Source document:
########################################

- Born: Zachary Atticus Tinker May 8, 1994 (age 32) New York City, New York, U.S.
- Education: Loyola Marymount University
- Occupation: Actor
- Years active: 2015–present
- Father: John Tinker
- Relatives: Grant Tinker (grandfather) Mark Tinker (uncle)

= Zach Tinker =

American actor (born 1994)

Zachary Atticus Tinker (born May 8, 1994) is an American actor. He is best known for his role as Fenmore Baldwin in the CBS Daytime soap opera The Young and the Restless. In 2019, Tinker was nominated for a Daytime Emmy Award for his portrayal as the character. Tinker has also appeared in Law & Order True Crime, American Horror Story, NCIS: Los Angeles and Why Women Kill. In 2021, Tinker was cast as Sonny Kiriakis in the television miniseries Days of Our Lives: Beyond Salem, a spinoff of the long-running NBC soap Days of Our Lives. In 2022, Tinker stepped into the role on the main series.

########################################

Information provided:
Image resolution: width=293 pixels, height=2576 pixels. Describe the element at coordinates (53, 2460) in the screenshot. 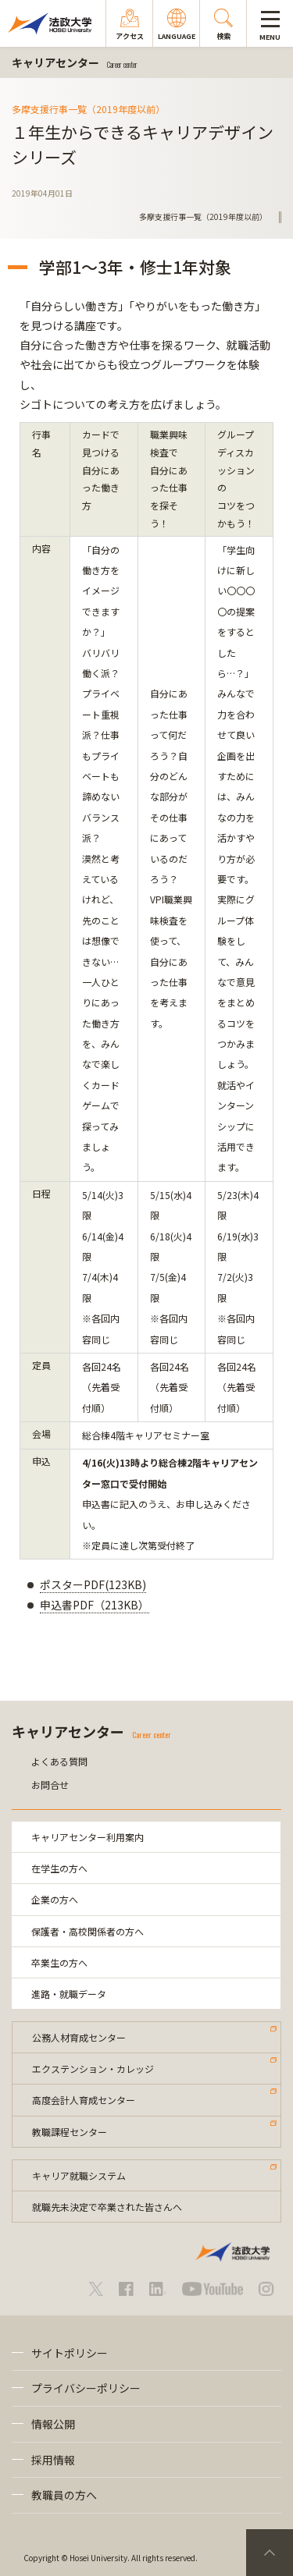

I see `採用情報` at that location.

########################################

What this exercise asks:
1. In the Zach Tinker profile, what character does he play on The Young and the Restless?
2. Write out the Zach Tinker profile between "- Born: Zachary" and "actor (born 1994)", inclusive, switching "Loyola Marymount University" to "Pepperdine University".
3. Pick up the Zach Tinker profile after its final sentence and keep writing.
None of the lines are needed here.

Answers provided:
1. Fenmore Baldwin

2.
- Born: Zachary Atticus Tinker May 8, 1994 (age 32) New York City, New York, U.S.
- Education: Pepperdine University
- Occupation: Actor
- Years active: 2015–present
- Father: John Tinker
- Relatives: Grant Tinker (grandfather) Mark Tinker (uncle)

= Zach Tinker =

American actor (born 1994)

3.
==Early life and education==
Though Tinker was born in New York, he relocated to Los Angeles when he was three years old. He is the son of television producer and writer John Tinker and Lori Mozilo. Lori is an executive at Disney and is of Italian ancestry. Tinker's parents are divorced. Through his father, Tinker is the grandson of television executive Grant Tinker and the nephew of producer and director Mark Tinker. Tinker began acting as a child in elementary school.

He also had aspirations of going to the NBA until he stopped growing when he was a teenager. He started his college career at Gonzaga University. Like his father, and brother, Tinker planned to become a writer. However, after he participated in a theater production of Stephen Belber's Tape, Tinker realized he wanted to a career as an actor. Up until that point, acting was just a hobby. He then transferred to Loyola Marymount University in his Junior year as a theater major. In 2019, Tinker jokingly described himself as the "black sheep" of his family for becoming an actor. However, despite his father's initial reservations, Tinker said his family has been supportive.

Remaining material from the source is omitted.